From the line containing "Open the Tickets group title" through the last line of the material, copy every line exactly, both ends inclusive; do not copy pictures.

MATERIAL FOR THE TASK:
»»

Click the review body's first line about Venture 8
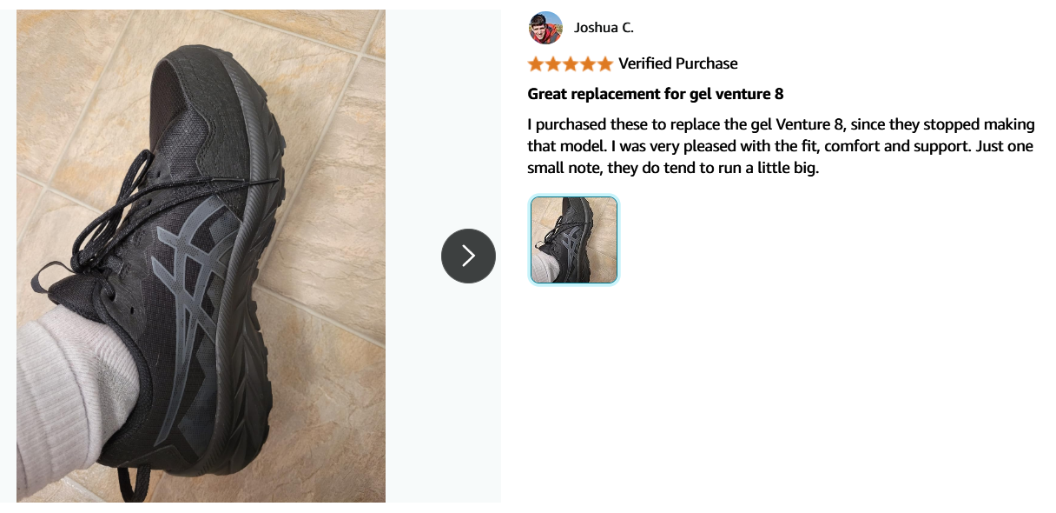The height and width of the screenshot is (513, 1056). tap(782, 123)
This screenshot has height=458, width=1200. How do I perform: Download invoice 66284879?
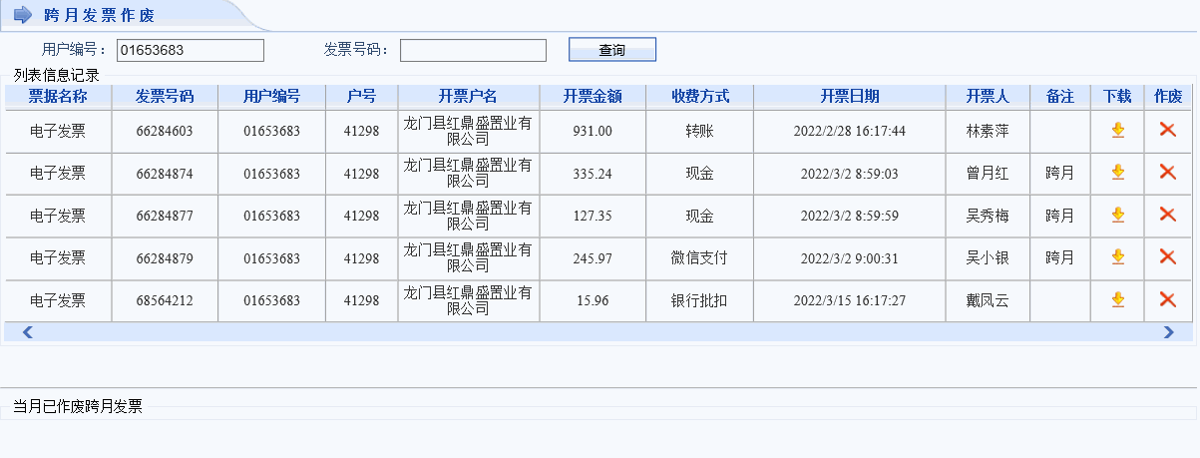[1117, 257]
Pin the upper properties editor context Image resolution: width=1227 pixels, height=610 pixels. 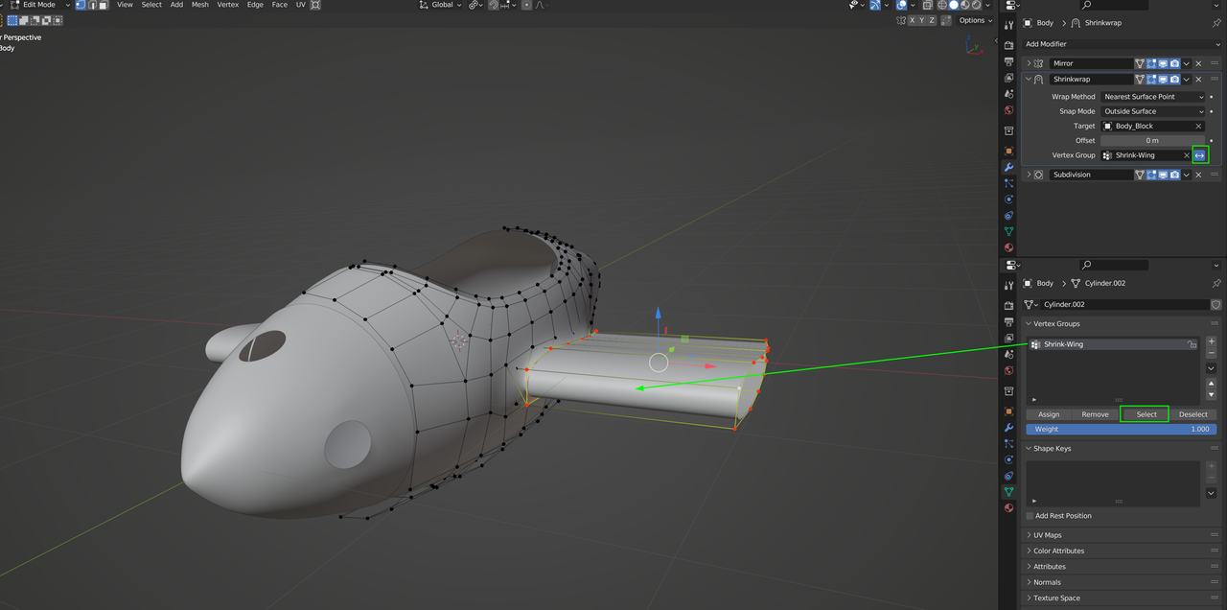pyautogui.click(x=1216, y=23)
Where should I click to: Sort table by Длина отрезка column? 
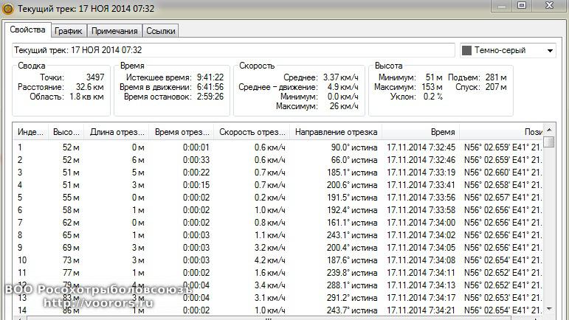click(x=117, y=132)
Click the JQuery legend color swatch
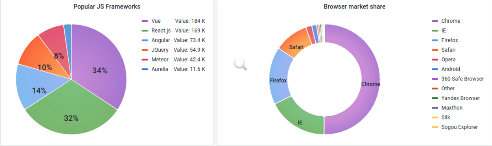The image size is (492, 146). (x=145, y=50)
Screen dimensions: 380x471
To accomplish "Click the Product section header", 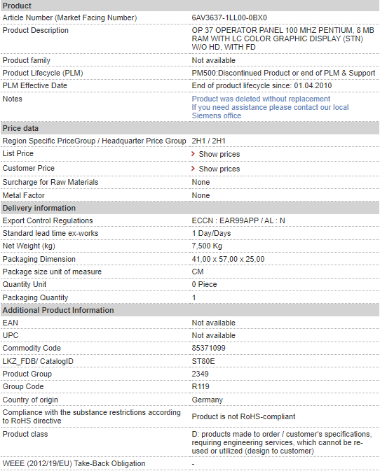I will [x=190, y=6].
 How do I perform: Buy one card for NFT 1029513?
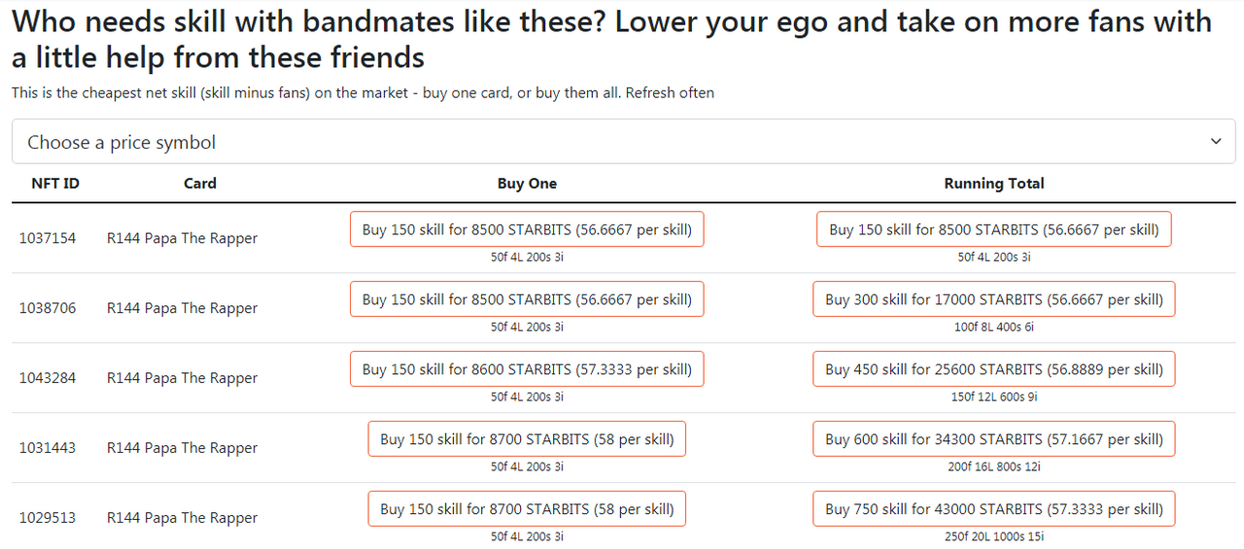point(527,509)
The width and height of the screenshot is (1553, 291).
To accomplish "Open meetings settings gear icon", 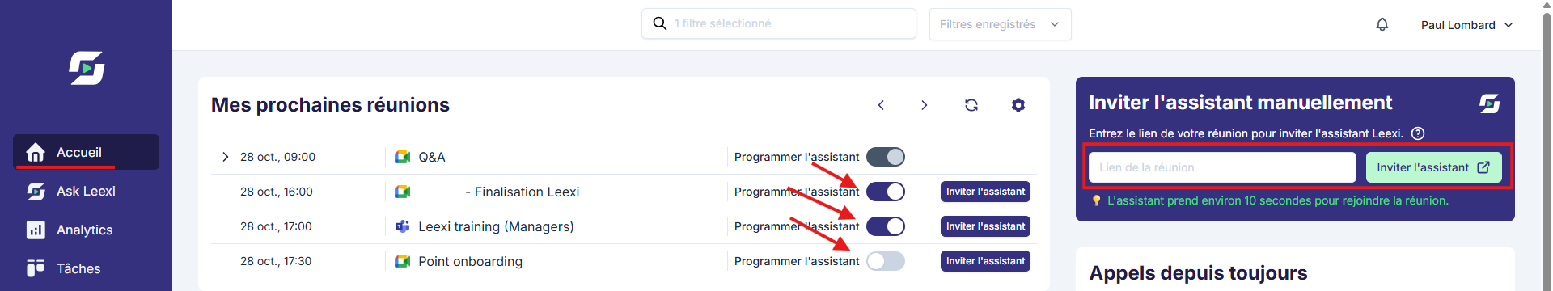I will (x=1018, y=105).
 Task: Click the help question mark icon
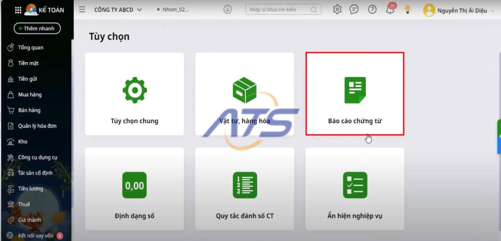(372, 10)
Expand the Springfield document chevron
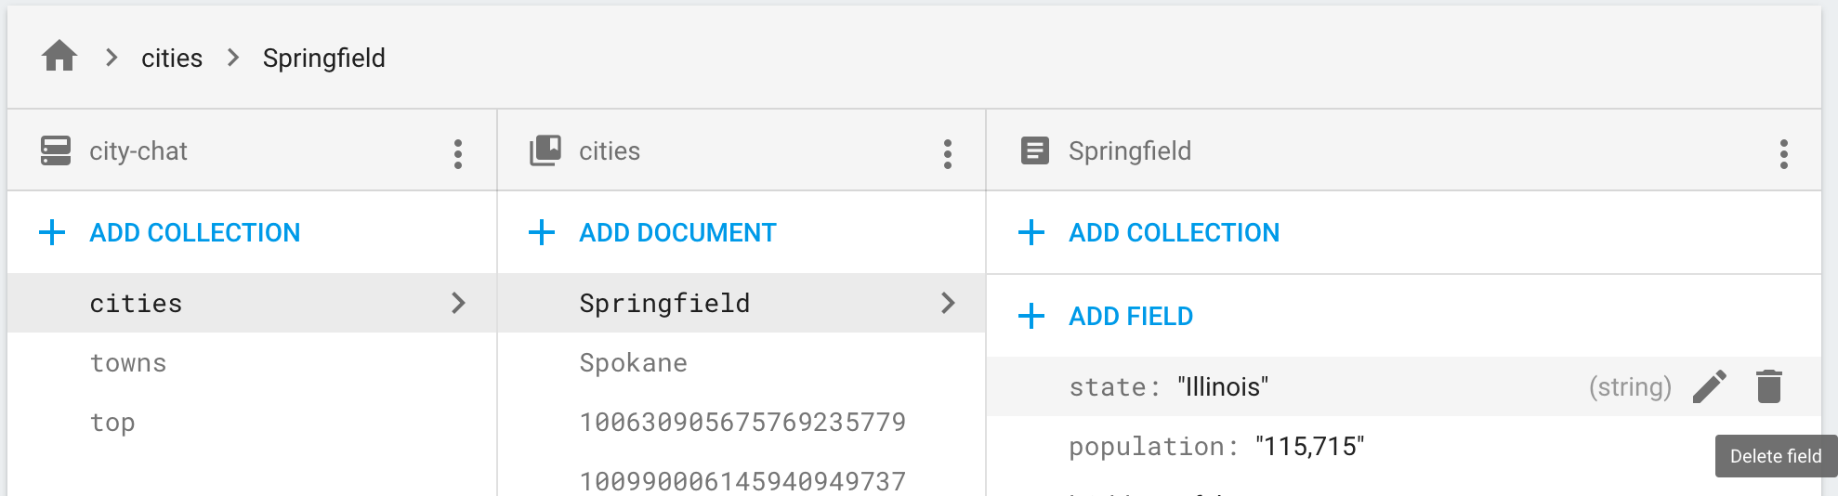Screen dimensions: 1838x496 point(947,303)
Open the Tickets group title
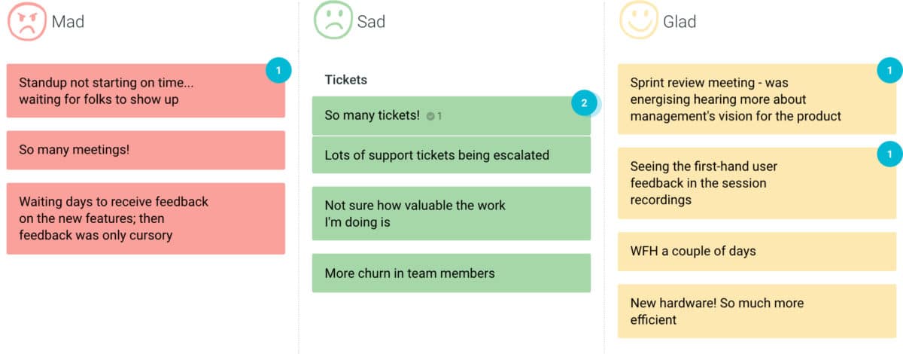Image resolution: width=903 pixels, height=354 pixels. pos(345,79)
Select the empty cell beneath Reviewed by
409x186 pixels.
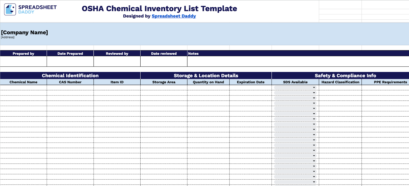(117, 61)
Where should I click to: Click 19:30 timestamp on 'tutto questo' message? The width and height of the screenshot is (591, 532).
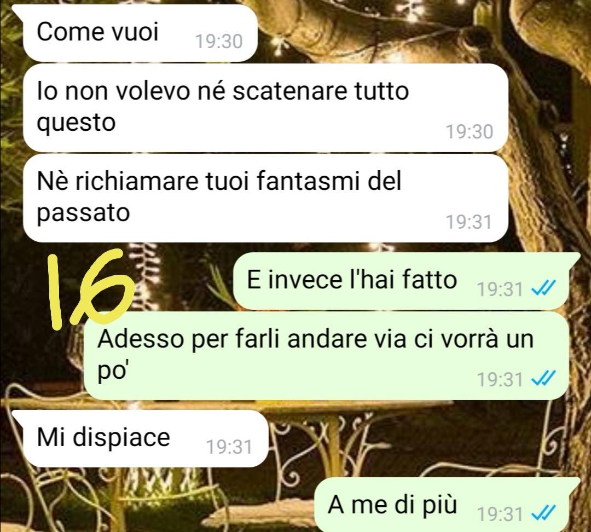[470, 131]
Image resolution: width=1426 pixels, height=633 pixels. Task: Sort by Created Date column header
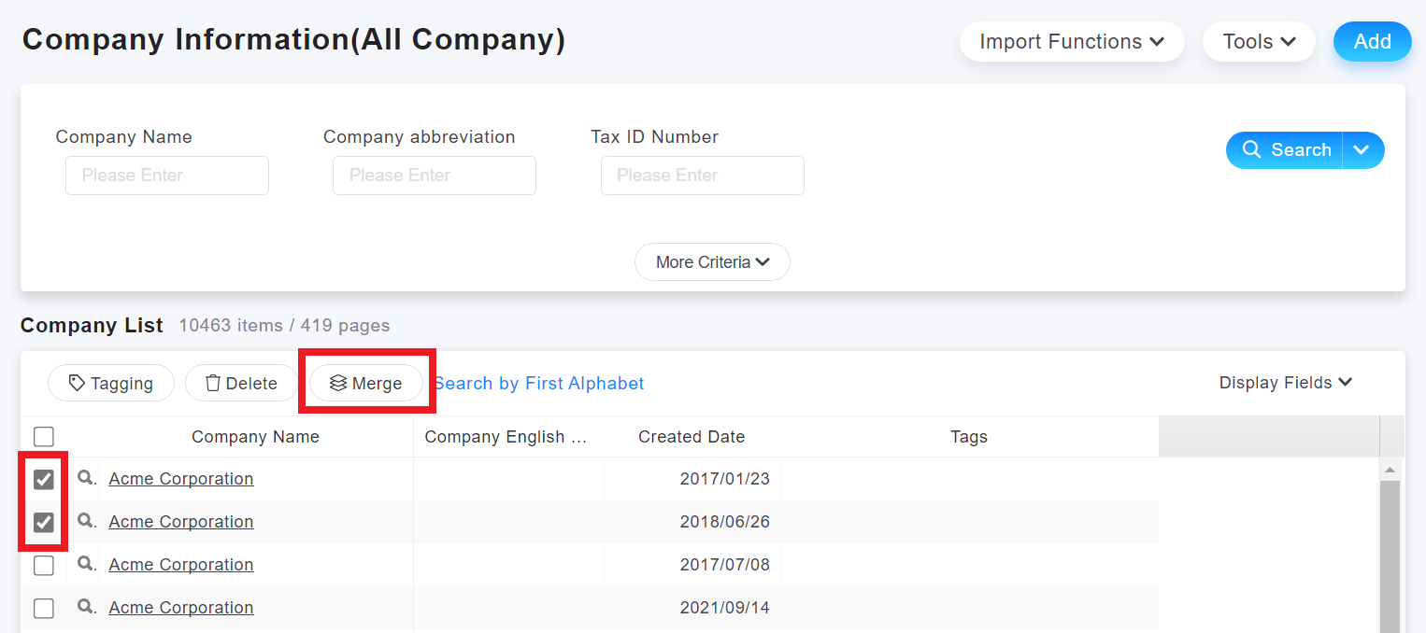691,437
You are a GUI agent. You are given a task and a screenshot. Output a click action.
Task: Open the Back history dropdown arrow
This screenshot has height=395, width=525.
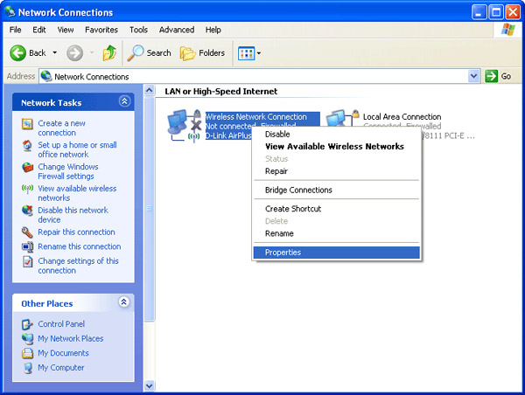point(55,53)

««

ANSWER BOX:
Open the Tickets group title
Image resolution: width=903 pixels, height=354 pixels. pos(345,79)
Select the empty cell beneath Reviewed by
409x186 pixels.
(117, 61)
Where should I click to: Click 19:30 timestamp on 'tutto questo' message? The width and height of the screenshot is (591, 532).
[470, 131]
Image resolution: width=1426 pixels, height=633 pixels. Task: Sort by Created Date column header
691,437
You are a GUI agent. You are given a task and a screenshot. Output a click action.
Task: Open the Back history dropdown arrow
This screenshot has height=395, width=525.
point(55,53)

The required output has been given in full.